Thalweg and Ridge Network Extraction From Unaltered Topographic Data as a Basis for Terrain Partitioning

High-resolution grid digital elevation models (DEMs) are increasingly used by scientists and engineers to describe the current state and evolution of Earth and planetary topography. These data, however, are commonly altered by depression filling and grid coarsening procedures. Alteration of observed topographic data may cause significant information loss and limit the capabilities of models. This study shows that physically meaningful thalweg and ridge networks can be extracted automatically from any unaltered high-resolution grid DEM, and that these networks can be used as bases for terrain partitioning.
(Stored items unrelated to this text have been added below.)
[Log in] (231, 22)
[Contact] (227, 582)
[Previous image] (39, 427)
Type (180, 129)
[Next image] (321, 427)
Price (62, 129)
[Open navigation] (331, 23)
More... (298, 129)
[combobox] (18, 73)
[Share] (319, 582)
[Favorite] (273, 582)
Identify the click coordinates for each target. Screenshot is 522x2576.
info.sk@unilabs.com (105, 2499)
The slopeline network connecting grid cell centers is used to identify ridge points as those grid cell border midpoints and vertices that are not crossed by slopelines. From each ridge point, the average length of the two slopelines extending on the opposite slopes of the ridge until they rejoin is then computed. Based on these lengths, exorheic and endorheic basins are identified. Thalwegs of exorheic and endorheic basins are finally connected through spilling saddles to form the thalweg network. The related ridge network is identified based on neighboring relationships between ridge points. Thalweg and ridge networks are hierarchized using the well-known concept of drainage area and an extended concept of dispersal area to inform terrain partitioning at any level of detail. Observed topographic features are well reproduced by extracted networks. The impact of preserving depressions over mountain areas is evaluated, and the benefits from unstructured terrain partitioning based on thalweg and ridge networks in the description of flood plain inundation are illustrated.